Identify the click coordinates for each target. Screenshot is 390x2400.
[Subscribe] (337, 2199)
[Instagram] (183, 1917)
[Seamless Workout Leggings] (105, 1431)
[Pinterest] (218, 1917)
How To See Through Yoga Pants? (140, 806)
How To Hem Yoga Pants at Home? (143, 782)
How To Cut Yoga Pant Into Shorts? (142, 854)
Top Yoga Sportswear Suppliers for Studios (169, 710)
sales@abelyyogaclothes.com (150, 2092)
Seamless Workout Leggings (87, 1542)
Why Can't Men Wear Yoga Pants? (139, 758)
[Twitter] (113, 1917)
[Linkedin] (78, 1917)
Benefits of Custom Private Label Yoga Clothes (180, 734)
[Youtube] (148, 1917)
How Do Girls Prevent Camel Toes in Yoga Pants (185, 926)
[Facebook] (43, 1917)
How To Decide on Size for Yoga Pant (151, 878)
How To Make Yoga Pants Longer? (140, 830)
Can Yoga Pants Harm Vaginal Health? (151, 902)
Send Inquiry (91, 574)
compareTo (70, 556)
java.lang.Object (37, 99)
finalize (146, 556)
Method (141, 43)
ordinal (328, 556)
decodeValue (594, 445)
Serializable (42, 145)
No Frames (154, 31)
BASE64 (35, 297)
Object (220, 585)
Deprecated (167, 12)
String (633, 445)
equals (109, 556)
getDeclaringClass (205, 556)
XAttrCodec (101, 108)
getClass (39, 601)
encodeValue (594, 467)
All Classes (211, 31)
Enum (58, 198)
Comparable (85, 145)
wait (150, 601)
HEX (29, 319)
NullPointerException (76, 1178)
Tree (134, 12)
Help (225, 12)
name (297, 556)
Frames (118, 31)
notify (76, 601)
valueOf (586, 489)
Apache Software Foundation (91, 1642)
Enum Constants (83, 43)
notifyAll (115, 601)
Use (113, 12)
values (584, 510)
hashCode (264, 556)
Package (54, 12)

### Problem statement
Your task is to extract the lines running from the one with "Apache Software Foundation (91, 1642)" to the end of the material, inclusive, copying each exactly and adding nothing.

### Result of the exercise
Apache Software Foundation (91, 1642)
Enum Constants (83, 43)
notifyAll (115, 601)
Use (113, 12)
values (584, 510)
hashCode (264, 556)
Package (54, 12)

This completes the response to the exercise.